(Available data):
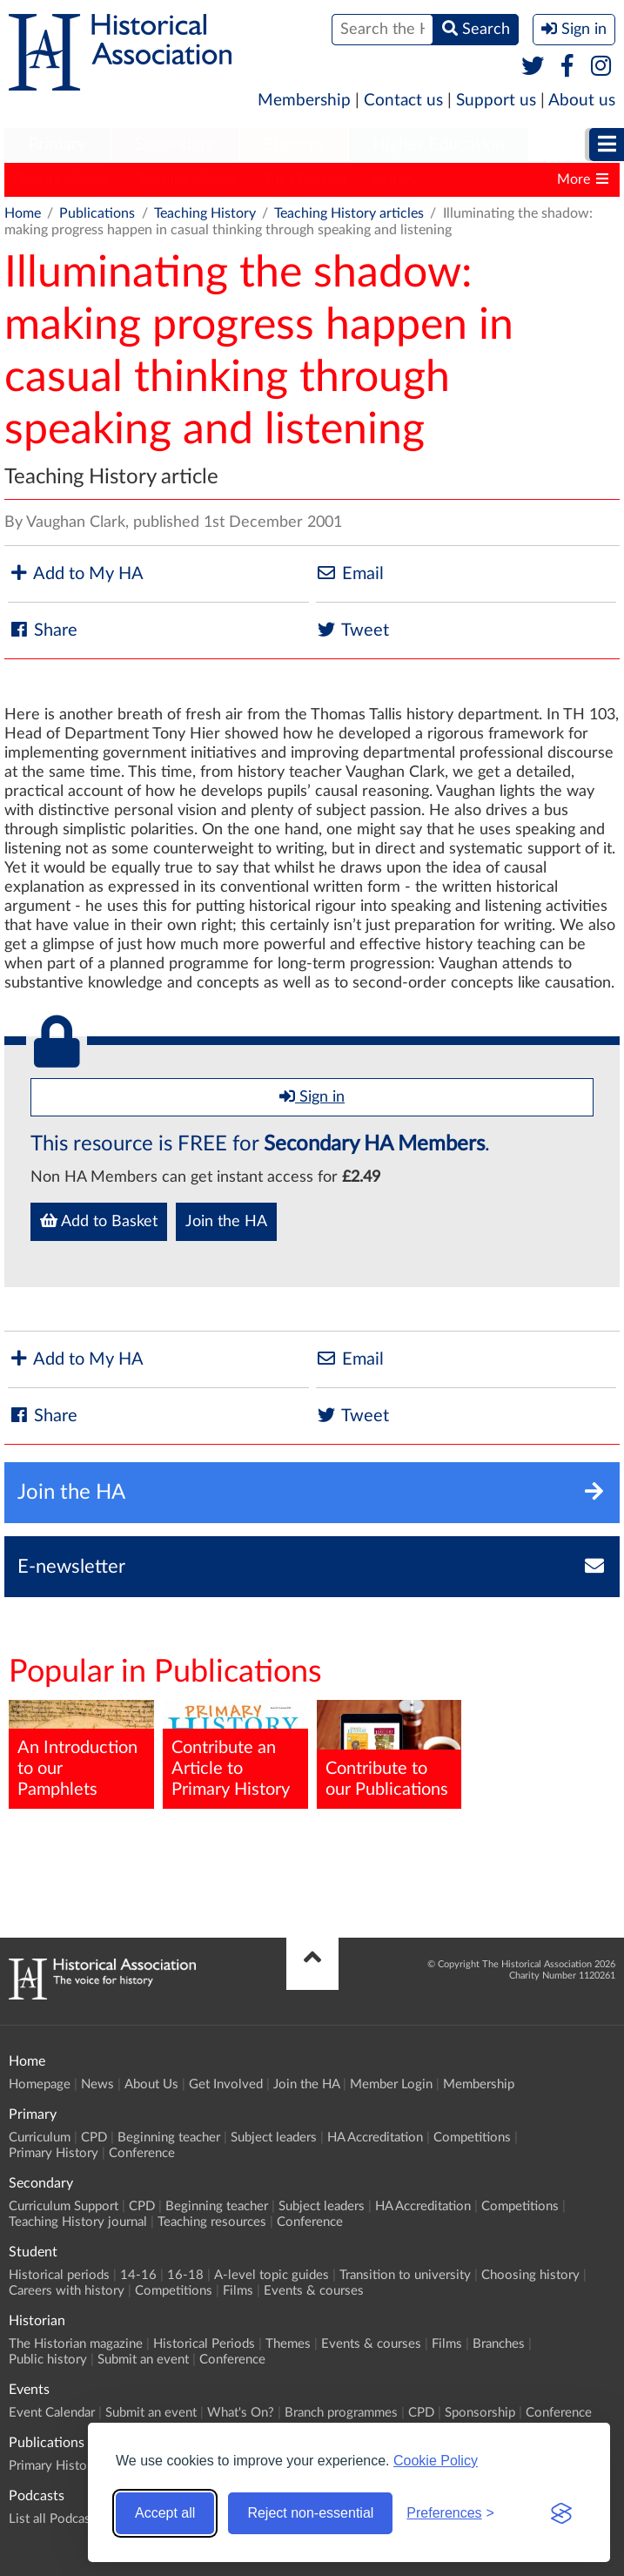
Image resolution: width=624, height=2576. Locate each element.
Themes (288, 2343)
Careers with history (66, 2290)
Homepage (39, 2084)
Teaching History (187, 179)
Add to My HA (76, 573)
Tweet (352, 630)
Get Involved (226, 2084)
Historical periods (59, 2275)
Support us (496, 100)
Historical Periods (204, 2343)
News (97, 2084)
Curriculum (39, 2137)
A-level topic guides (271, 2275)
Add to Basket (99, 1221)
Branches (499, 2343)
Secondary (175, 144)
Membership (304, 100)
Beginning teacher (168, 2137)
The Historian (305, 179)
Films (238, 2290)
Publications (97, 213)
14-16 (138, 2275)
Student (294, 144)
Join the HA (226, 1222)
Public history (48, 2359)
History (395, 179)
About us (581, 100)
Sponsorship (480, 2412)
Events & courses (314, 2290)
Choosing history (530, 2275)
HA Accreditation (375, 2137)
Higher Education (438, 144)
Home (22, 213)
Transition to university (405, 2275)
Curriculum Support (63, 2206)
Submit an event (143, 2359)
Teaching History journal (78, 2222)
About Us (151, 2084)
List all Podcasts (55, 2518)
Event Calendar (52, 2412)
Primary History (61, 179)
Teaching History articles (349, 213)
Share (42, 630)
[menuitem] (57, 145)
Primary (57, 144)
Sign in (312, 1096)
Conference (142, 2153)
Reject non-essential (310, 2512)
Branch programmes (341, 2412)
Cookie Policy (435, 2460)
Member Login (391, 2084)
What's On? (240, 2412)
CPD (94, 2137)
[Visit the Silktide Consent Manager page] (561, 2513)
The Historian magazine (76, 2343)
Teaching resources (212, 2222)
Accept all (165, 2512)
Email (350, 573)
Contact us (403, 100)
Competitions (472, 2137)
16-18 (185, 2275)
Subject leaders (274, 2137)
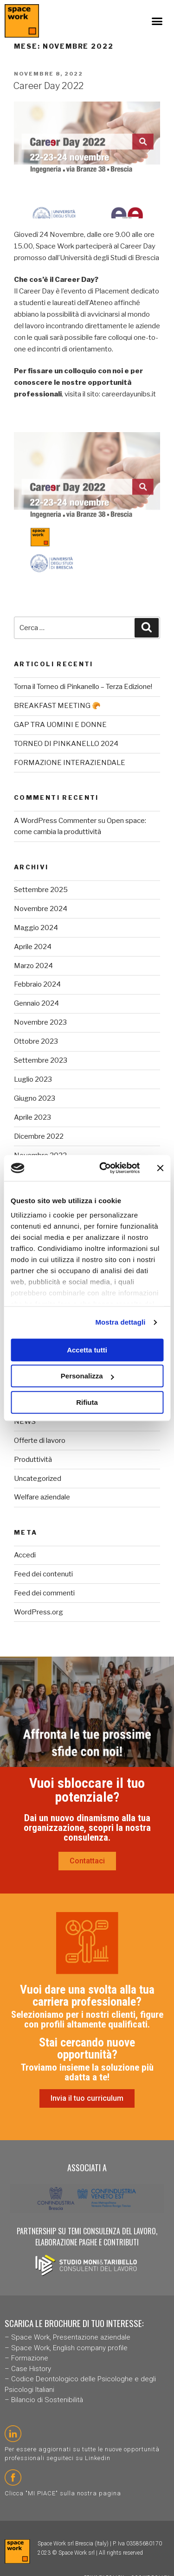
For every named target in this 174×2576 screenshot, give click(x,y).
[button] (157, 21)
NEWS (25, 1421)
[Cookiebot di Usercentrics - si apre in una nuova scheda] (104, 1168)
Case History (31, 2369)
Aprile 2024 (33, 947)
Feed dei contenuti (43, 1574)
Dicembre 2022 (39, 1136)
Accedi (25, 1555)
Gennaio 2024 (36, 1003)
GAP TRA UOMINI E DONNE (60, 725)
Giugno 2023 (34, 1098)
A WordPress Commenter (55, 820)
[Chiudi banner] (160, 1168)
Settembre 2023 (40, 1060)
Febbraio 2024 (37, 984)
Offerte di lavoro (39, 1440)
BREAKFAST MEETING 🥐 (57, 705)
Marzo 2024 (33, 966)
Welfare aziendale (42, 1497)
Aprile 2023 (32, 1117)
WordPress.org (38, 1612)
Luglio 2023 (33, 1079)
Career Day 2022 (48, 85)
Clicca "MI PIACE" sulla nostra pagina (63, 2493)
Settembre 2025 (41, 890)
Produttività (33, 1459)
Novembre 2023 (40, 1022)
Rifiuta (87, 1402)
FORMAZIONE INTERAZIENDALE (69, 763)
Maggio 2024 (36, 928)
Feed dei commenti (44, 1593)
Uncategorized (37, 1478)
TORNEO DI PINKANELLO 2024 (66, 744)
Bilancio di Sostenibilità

(Requirement): Render every line of the entries above as a Markdown table with the columns No. and Line, one numbered row per line. Skip blank lines, and leave the pictures out of the table.

(Task solution):
| No. | Line |
|---|---|
| 1 | Image resolution: width=624, height=2576. Locate each element. |
| 2 | Themes (288, 2343) |
| 3 | Careers with history (66, 2290) |
| 4 | Homepage (39, 2084) |
| 5 | Teaching History (187, 179) |
| 6 | Add to My HA (76, 573) |
| 7 | Tweet (352, 630) |
| 8 | Get Involved (226, 2084) |
| 9 | Historical periods (59, 2275) |
| 10 | Support us (496, 100) |
| 11 | Historical Periods (204, 2343) |
| 12 | News (97, 2084) |
| 13 | Curriculum (39, 2137) |
| 14 | A-level topic guides (271, 2275) |
| 15 | Add to Basket (99, 1221) |
| 16 | Branches (499, 2343) |
| 17 | Secondary (175, 144) |
| 18 | Membership (304, 100) |
| 19 | Beginning teacher (168, 2137) |
| 20 | The Historian (305, 179) |
| 21 | Films (238, 2290) |
| 22 | Publications (97, 213) |
| 23 | 14-16 (138, 2275) |
| 24 | Student (294, 144) |
| 25 | Join the HA (226, 1222) |
| 26 | Public history (48, 2359) |
| 27 | History (395, 179) |
| 28 | About us (581, 100) |
| 29 | Sponsorship (480, 2412) |
| 30 | Events & courses (314, 2290) |
| 31 | Choosing history (530, 2275) |
| 32 | HA Accreditation (375, 2137) |
| 33 | Higher Education (438, 144) |
| 34 | Home (22, 213) |
| 35 | Transition to university (405, 2275) |
| 36 | Curriculum Support (63, 2206) |
| 37 | Submit an event (143, 2359) |
| 38 | Teaching History journal (78, 2222) |
| 39 | About Us (151, 2084) |
| 40 | List all Podcasts (55, 2518) |
| 41 | Event Calendar (52, 2412) |
| 42 | Primary History (61, 179) |
| 43 | Teaching History articles (349, 213) |
| 44 | Share (42, 630) |
| 45 | [menuitem] (57, 145) |
| 46 | Primary (57, 144) |
| 47 | Sign in (312, 1096) |
| 48 | Conference (142, 2153) |
| 49 | Reject non-essential (310, 2512) |
| 50 | Branch programmes (341, 2412) |
| 51 | Cookie Policy (435, 2460) |
| 52 | Member Login (391, 2084) |
| 53 | What's On? (240, 2412) |
| 54 | CPD (94, 2137) |
| 55 | [Visit the Silktide Consent Manager page] (561, 2513) |
| 56 | The Historian magazine (76, 2343) |
| 57 | Teaching resources (212, 2222) |
| 58 | Accept all (165, 2512) |
| 59 | Email (350, 573) |
| 60 | Contact us (403, 100) |
| 61 | Competitions (472, 2137) |
| 62 | 16-18 (185, 2275) |
| 63 | Subject leaders (274, 2137) |
| 64 | For every named target in this 174×2576 screenshot, give click(x,y). |
| 65 | [button] (157, 21) |
| 66 | NEWS (25, 1421) |
| 67 | [Cookiebot di Usercentrics - si apre in una nuova scheda] (104, 1168) |
| 68 | Case History (31, 2369) |
| 69 | Aprile 2024 (33, 947) |
| 70 | Feed dei contenuti (43, 1574) |
| 71 | Dicembre 2022 (39, 1136) |
| 72 | Accedi (25, 1555) |
| 73 | Gennaio 2024 (36, 1003) |
| 74 | GAP TRA UOMINI E DONNE (60, 725) |
| 75 | Giugno 2023 (34, 1098) |
| 76 | A WordPress Commenter (55, 820) |
| 77 | [Chiudi banner] (160, 1168) |
| 78 | Settembre 2023 (40, 1060) |
| 79 | Febbraio 2024 (37, 984) |
| 80 | Offerte di lavoro (39, 1440) |
| 81 | BREAKFAST MEETING 🥐 (57, 705) |
| 82 | Marzo 2024 (33, 966) |
| 83 | Welfare aziendale (42, 1497) |
| 84 | Aprile 2023 (32, 1117) |
| 85 | WordPress.org (38, 1612) |
| 86 | Luglio 2023 (33, 1079) |
| 87 | Career Day 2022 (48, 85) |
| 88 | Clicca "MI PIACE" sulla nostra pagina (63, 2493) |
| 89 | Settembre 2025 (41, 890) |
| 90 | Produttività (33, 1459) |
| 91 | Novembre 2023 (40, 1022) |
| 92 | Rifiuta (87, 1402) |
| 93 | FORMAZIONE INTERAZIENDALE (69, 763) |
| 94 | Maggio 2024 (36, 928) |
| 95 | Feed dei commenti (44, 1593) |
| 96 | Uncategorized (37, 1478) |
| 97 | TORNEO DI PINKANELLO 2024 (66, 744) |
| 98 | Bilancio di Sostenibilità |